Today I ran into a performance/scalability problem with a group of stored procs I’d written earlier this week. All the procs passed basic unit-testing, but once I increased the load from processing 100 records to 100,000 records…you know, to make sure it scales and stuff…the test went from < 3 seconds to over 35 minutes!! Houston, we have a problem!
I love running into problems (when I’m not under the gun) because I know it means I’m about to learning something new. Now the first step in any proper database-related troubleshooting effort is to? That’s right, grab a cup of coffee. Not only does this give you some time to think about the problem and start forming a logical plan of attack, but it also gets you hopped up on caffeine which is helpful is staving off gumption traps.

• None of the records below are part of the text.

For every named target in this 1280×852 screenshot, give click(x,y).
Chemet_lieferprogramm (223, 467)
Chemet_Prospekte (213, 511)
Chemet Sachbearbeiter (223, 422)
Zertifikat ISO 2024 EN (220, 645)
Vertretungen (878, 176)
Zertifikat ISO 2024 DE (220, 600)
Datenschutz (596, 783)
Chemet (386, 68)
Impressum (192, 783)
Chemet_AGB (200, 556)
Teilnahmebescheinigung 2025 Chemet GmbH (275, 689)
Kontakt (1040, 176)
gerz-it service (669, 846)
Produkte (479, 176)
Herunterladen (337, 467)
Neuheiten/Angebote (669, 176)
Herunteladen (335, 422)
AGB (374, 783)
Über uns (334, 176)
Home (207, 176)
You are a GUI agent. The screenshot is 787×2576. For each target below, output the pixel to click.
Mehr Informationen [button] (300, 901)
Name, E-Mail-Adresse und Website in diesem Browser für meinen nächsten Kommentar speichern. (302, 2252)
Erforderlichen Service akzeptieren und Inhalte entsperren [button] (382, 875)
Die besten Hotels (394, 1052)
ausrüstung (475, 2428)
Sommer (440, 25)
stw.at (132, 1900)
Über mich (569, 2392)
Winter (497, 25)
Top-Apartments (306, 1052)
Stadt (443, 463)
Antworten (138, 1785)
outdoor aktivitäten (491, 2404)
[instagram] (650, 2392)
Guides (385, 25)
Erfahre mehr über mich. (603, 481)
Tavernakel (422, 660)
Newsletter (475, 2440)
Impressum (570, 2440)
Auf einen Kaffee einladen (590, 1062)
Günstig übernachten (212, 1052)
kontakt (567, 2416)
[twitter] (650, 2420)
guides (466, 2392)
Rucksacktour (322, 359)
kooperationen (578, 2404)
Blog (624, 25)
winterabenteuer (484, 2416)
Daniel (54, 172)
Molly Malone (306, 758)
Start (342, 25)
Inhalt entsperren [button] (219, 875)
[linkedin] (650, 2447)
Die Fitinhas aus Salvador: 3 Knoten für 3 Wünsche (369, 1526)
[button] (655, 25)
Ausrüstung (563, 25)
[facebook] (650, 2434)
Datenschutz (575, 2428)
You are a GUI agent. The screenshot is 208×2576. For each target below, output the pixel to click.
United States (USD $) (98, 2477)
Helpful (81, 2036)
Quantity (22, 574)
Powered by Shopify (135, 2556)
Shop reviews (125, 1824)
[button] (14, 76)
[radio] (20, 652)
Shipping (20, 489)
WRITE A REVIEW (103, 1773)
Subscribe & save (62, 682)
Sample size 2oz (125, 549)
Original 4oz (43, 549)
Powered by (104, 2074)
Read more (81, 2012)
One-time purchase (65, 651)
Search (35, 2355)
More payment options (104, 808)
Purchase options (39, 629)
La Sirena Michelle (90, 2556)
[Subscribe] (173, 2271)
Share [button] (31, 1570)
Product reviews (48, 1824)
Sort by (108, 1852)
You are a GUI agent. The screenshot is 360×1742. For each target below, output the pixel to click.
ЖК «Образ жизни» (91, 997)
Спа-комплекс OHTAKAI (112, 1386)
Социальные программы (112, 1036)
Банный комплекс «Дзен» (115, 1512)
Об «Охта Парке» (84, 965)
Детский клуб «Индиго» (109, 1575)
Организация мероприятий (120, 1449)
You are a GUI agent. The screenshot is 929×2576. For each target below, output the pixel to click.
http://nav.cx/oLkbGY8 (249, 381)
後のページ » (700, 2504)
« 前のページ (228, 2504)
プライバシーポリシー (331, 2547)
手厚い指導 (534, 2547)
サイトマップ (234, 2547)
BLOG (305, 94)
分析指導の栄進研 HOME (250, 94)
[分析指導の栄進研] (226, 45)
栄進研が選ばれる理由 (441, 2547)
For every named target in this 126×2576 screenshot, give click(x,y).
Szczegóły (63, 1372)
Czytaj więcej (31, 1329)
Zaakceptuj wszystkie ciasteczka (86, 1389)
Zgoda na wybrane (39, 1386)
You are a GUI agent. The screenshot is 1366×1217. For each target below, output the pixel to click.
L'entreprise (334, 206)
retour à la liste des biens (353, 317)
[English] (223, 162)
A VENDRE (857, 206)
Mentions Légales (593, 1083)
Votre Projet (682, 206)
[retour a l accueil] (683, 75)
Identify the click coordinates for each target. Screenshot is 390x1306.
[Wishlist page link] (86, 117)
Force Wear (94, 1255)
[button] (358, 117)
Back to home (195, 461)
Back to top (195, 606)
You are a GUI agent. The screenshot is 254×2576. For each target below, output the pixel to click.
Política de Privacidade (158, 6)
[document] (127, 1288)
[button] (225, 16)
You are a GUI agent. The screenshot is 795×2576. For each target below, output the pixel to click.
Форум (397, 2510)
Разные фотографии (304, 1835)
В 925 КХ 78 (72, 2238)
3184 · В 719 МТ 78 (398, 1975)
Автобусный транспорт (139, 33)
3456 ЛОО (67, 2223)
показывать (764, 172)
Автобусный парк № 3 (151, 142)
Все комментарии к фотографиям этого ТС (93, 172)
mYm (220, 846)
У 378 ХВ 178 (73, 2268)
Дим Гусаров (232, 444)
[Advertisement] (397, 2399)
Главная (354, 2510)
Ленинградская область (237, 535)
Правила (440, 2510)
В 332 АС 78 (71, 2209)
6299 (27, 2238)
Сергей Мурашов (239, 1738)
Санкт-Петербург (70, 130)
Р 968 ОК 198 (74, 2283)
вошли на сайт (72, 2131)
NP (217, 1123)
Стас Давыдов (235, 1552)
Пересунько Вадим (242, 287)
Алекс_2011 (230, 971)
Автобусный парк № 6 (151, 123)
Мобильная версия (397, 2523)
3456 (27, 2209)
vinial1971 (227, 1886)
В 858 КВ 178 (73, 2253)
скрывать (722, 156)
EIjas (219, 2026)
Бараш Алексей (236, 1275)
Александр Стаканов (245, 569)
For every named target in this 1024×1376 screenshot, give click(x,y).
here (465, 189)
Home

Ok, all jacked up? Good. Now, usually when I’m confronted with a poorly performing query, my second step is to pop it in SSMS and capture the execution plan. However, in this case, the performance problem is with a statement (or statements) buried somewhere in a set of stored procs. Just the thought of plucking out each statement 1 by 1 and running it in SSMS is enough to make me bleed from the ears. Thankfully, there’s an easy way to capture them all…SET STATISTICS XML (ON | OFF)
All I have to do is wrap the top-level stored proc like so…
[sql]SET STATISTICS XML ON
SET STATISTICS XML OFF[/sql]
..and as it executes, the actual execution plan for every statement that runs (whether its in that top level stored proc or in a nested lower-level stored proc) gets captured and a link is provided in the results pane…
It’s somewhat annoying to have to click through the links to find the problem statement, but the annoyance is marginal compared to the option of extracting each statement and executing it one-by-one in SSMS.
After a few minutes, I came across the suspect plan…Notice anything that sticks out?
(depending on your screen resolution, you may need to click the image to see the full size)
How about now?
Yeah, that’s a pretty fat pipe going into the Nested Loops join. Also, don’t read too much into the difference between Actual Rows and Estimated Rows…what’s important is the sheer magnitude of the Actual rows…which is just a cross-product of the outer and inner tables involved. Regardless of the system (which happens to be a local instance of SQL 2012 running on the VM I’m using for development at the client site)…that’s way too many rows for a Nested-Loops join. Instead, I’d like to see a hash-join. Btw, here’s some good info on the various join types: Advanced Query Tuning Concepts.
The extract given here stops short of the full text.